Just to fill in a few blanks for other readers a SIPP is a Self Invested Personal Pension. They differ from normal personal pensions and stakeholder pensions by offering greater flexibility and control of your pension fund, both in terms of investment as well as when it comes to drawing benefits.
The flip side of this is that they are more expensive. So generally unless you are a more sophisticated or savvy investor the additional cost may not be worth it.
But there is a lot more to consider when choosing a particular SIPP product as it's not all about cost alone. Think of it like buying a car, there's no point splashing out on a Ferrari if you never plan to take it out of the garage. Similarly, there's no point buying a mini if you have a wife and fours kids to ferry about.
Costs to check
But in answer to your specific question on cost, there are a number of things to check when making a comparison between different SIPPs.
- What is the set-up fee? Usually it's a few hundred pounds.
- What is the SIPP's annual management fee? This is a small percentage based fee that the SIPP provider will take from your pension fund, based on its size. The larger it is the slower your fund will grow, or worse still the faster your fund will shrink.

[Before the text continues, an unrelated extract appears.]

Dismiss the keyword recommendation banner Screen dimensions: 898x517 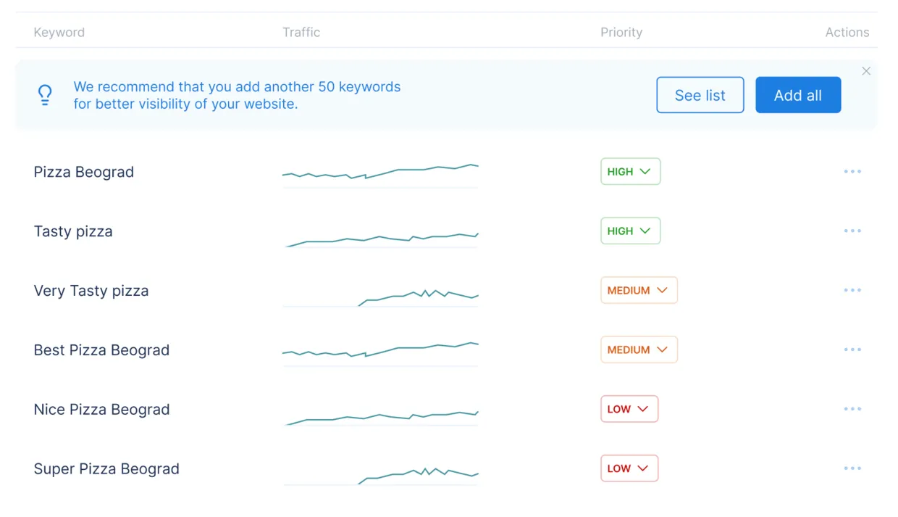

- How much are the investment fund charges? Annual management charges (AMCs) are applied to the individual funds which you invest in within the SIPP. So the actual overall cost of your SIPP will depend on these fund management charges. Some SIPP providers negotiate discounts on funds as they can buy in bulk. Make sure you now which funds are discounted and which aren't. Also check the initial charge that will be applied to your investment into each of your desired funds.
- What are the dealing charges on shares? If you plan on investing in something other than unit trusts then check how much they will charge you to do so.
- Finally check other charges such as exit charges (you may want to move your money elsewhere in the future) as well as those that will be applied when you start drawing your pension.
Try looking at the SIPPs provided by Hargreaves Lansdowne, Alliance Trust or James Hay, with the former particularly popular for those investing in just unit trusts/OEICS due to its reduced charges. However, if you want to invest in other instruments such as shares then it becomes much more expensive.